In this way, the sample and hold circuits 27, 29, 33,
The respective signals R-Y, B-Y, and Y _C that have passed through 34 are
Frequency modulation circuits 36 and 37 corresponding to the recording unit 10 in the figure,
The signal is converted into a magnetically recordable signal by the adder 38 and the buffer amplifier 39, and recorded on the magnetic recording medium via the magnetic head 11.

Here, the conventional matrix circuit is not provided with the sample and hold circuits 27, 29, 33, and 34, so that the signals between the matrix circuits 22, 23, and 26 based on the difference in signal processing speed between them are not provided. The signals R-Y, B-Y, Y _L , and Y _H are added to the adder 31 and the adder 31, while there is a phase shift.
32 and the multiplexer 35,
It was causing color misregistration. However, in this embodiment, the sample and hold circuits 27, 29, 33 and 34 are provided, and the sample and hold operation is performed based on the synchronizing signals φ _{1 to} φ ₄ at the predetermined timing, so that each signal R-
_{Y, B-Y, Y L} , Y H is the phase shift is corrected, degradation of image quality due to color shift or the like is prevented.

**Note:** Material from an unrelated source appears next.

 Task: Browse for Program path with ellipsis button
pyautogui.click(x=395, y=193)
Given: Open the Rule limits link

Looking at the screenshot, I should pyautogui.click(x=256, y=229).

Further, by the addition processing in the adders 28 and 31, the components in the frequency band of 0 to 0.7 MHz in the luminance signal Y are changed to 0 to
Since the color signals R and B having a band of 0.7 MHz are formed, the resolutions of the luminance signal Y _L and the color signals R and B in this band are kept equal, and the deterioration of the image quality due to color moire is prevented. You can do it.

(Effects of the Invention) As described above, according to the present invention, a sample and hold circuit for sampling the formed luminance signal and color difference signal in accordance with a predetermined synchronization timing is provided, and each of the signals is sampled at the timing. Since the phase shift is corrected, it is possible to prevent the occurrence of color shift in the reproduced image and provide a high quality image.

[Brief description of drawings]

FIG. 1 is a block diagram showing a case where an embodiment of a matrix circuit according to the present invention is incorporated in an electronic still camera,
2 is an explanatory view showing an example of a color filter provided in the solid-state image pickup device shown in FIG. 1, FIG. 3 is a block diagram showing in detail the configuration of the matrix circuit shown in FIG. 1, and FIG.
FIG. 6 is a frequency characteristic diagram showing a process of forming a luminance signal. 9: Matrix circuit, 15, 16; Process circuit 17, 18; 1H delay circuit, 19, 20; Subtraction circuit 21, 24, 35; Multiplexer 25, 28, 31, 32, 38; Adder 22; Chroma matrix circuit 23 Y _L matrix circuit 26; Y _H matrix circuit 27, 29, 33, 34; sample and hold circuit 30; low pass filter 36, 37; frequency modulation circuit 39; buffer amplifier

Claims (1)

[Claims] 1. A matrix circuit for forming a luminance signal and a color difference signal on the basis of a color signal generated by an image sensor, comprising a sample and hold circuit for sampling the luminance signal and the color difference signal in accordance with a predetermined synchronization timing. A matrix circuit characterized by the above.